Filtering based on distinct count values

Hello,  

 

The discussions I've found that are similar to this seem to suggest using ETL, which I think I might end up having to do, but just wanted to see if there are any beastmode ideas out there.

 

I'll refer to the column headers as Date, Collection Code, Donor, Donation ID, Data Entered?, Distinct Count of Data Entered, Distinct Count of Donations.

 

Each row will always have a Donation ID.  Some Donation ID's were or were not Data Entered.

 

What I am trying to do is compare the number of Data Entered to the total number of donations.

 

Donation ID is a unique value, but there are necessary duplications of donation ID's sprinkled throughout our data, hence the Distinct Count of Data Entered ( count distinct case when "data entered" = "yes" then "donation id") and Distinct Count of Donation ID ( count distinct "donation_id).

 

These are then grouped by collection date and collection code in a column chart.   Up to this point, all has worked fine.  I have attached some sample data, with the first two charts being the manipulation of the raw data, and the 3rd chart being how it looks now.

 

The problem I am having is that if there were 0 data entries for a grouped date/collection code, I do not want that row to show at all.  But, if I filter my Data Entry to 0's, then obviously this effects my count of donations because it removes all donations that were not data entered.

 

I also cant filter Distinct Count of Data Entered.  

 

 

Best Answer

  • ST_-Superman-_
    Accepted Answer

    Unfortunately, you can't filter a card based on an agregate value.  That means that if you want to filter out the combinations on Date and Collection Code that contain no Data entries, then you would need to first work that into a dataflow.  Either ETL or MySQL, so that the card can then filter on it.  

     

    Let me know if you want any help on the dataflow.  I don't see a solution using beastmodes.

Answers

  • I don't see how you can use filters in this scenario without impacting the count of distinct donation ID. I think you'll have to include those counts in your dataset as additional columns. 

  • You could potentially highlight the dates when you have data entered if you change to a heatmap.

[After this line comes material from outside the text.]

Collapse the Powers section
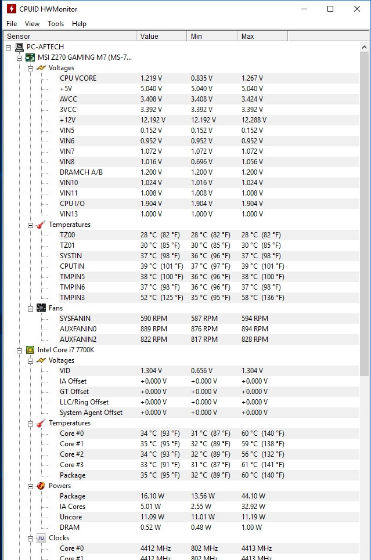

    I'm not sure what your specifice use case is, but see if this would work for you:2020-03-04_12-08-02.png

     

  • jaeW_at_Onyx
    jaeW_at_Onyx Budapest / Portland, OR 🟤

    'Filtering on aggregates' is a Feature switch that can be enabled by your CSM.  It comes with the caveat that it is a beta feature that hasn't been fully developed and integrated into analyzer so some functionality around exports etc. won't work.

     

    Because of the caveats, I personally don't use it often and instead try to build dataflows that allow me to avoid COUNT DISTINCT.